The following Indian species are described by the late Dr. Jerdon as harvesters, in the Madras Journal Lit. and Sc. 1851:—

(p. 45). Atta rufa.—"Its favourite food is dead insects and other matter, but it also carries off seeds like the Œcodoma, chaff," &c. &c. (p. 46). Œcodoma providens.—"Their common food I suspect to be animal matter, dead insects, &c. &c., which at all events they take readily, but they also carry off large quantities of seeds of various kinds, especially light grass seeds, and more especially garden seeds, as every gardener knows to his cost. They will take off cabbage, celery, radish, carrot, and tomato seeds, and in some gardens, unless the pots in which they are sown be suspended or otherwise protected, the whole of the seeds sown will be removed in one night. I have also had many packets of seeds (especially lettuce) in my room completely emptied before I was aware that the ants had discovered them. I do not know, however, if they eat them or feed their larvæ on them, though for what other purpose they carry them off I cannot divine. I have often observed them bring the seeds outside their holes, as recorded by Colonel Sykes, and this I think generally at the close of the rainy season; but in some cases I had reason to believe that it was merely the husks, of which I have seen quite heaps, and that the ants did not take them back to their nests. If any of the forementioned seeds be sown out at once in a bed, most likely in the morning the surface of the whole spot will be found covered over with little ridges, the works of these creatures, and the few seeds that perhaps remain, dug all round, and being carried off sometimes above ground, at other times under ground. Their galleries and subterranean passages are often very extensive, and it is no easy matter to dig down to their nest to see what becomes of the seeds." Œcodoma diffusa has the same habits as Œ. providens.

Lieut.-Col. Sykes, Descriptions of New Indian Ants in Trans. Ent. Soc. Lond., i. 103 (1836).

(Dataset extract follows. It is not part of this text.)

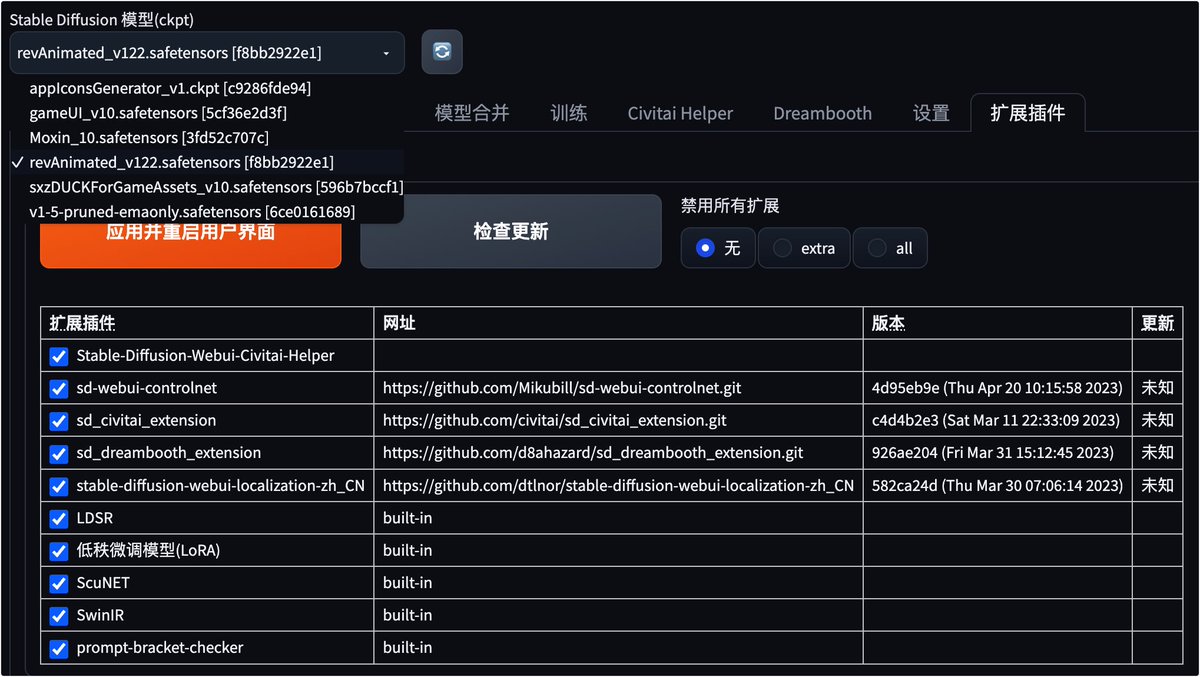The width and height of the screenshot is (1200, 677).
Task: Open the sd-webui-controlnet GitHub URL
Action: 561,388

Atta providens, Sykes. "In illustration of the habits of this species of ant, I shall give the following extract from my diary:—'Poona, June 19, 1829. In my morning walk I observed more than a score of little heaps of grass-seeds (Panicum) in several places on uncultivated land near the parade-ground; each heap contained about a handful. On examination, I found they were raised by the above species of ant, hundreds of which were employed in bringing up the seeds to the surface from a store below; the grain had probably got wet at the setting in of the monsoon, and the ants had taken advantage of the first sunny day to bring it up to dry. The store must have been laid up from the time of the ripening of the grass-seeds in January and February. As I was aware this fact militated against the observations of entomologists in Europe, I was careful not to deceive myself by confounding the seeds of a Panicum with the pupæ of the insect. Each ant was charged with a single seed, but as it was too weighty for many of them, and as the strongest had some difficulty in scaling the perpendicular sides of the cylindrical hole leading to the nest below, many were the falls of the weaker ants with their burdens from near the summit to the bottom. I observed they never relaxed their hold, and with a perseverance affording a useful lesson to humanity, steadily recommenced the ascent after each successive tumble, nor halted in their labour until they had crowned the summit, and lodged their burden on the common heap.'"

(p. 104). "On the 13th of October of the same year, after the closing thunderstorms of the monsoon, I found this species in various places similarly employed as they had been in June preceding; one heap contained a double handful of grass-seeds. It is probable that the Atta providens is a field species of ant, as I have not observed it in the houses."


C.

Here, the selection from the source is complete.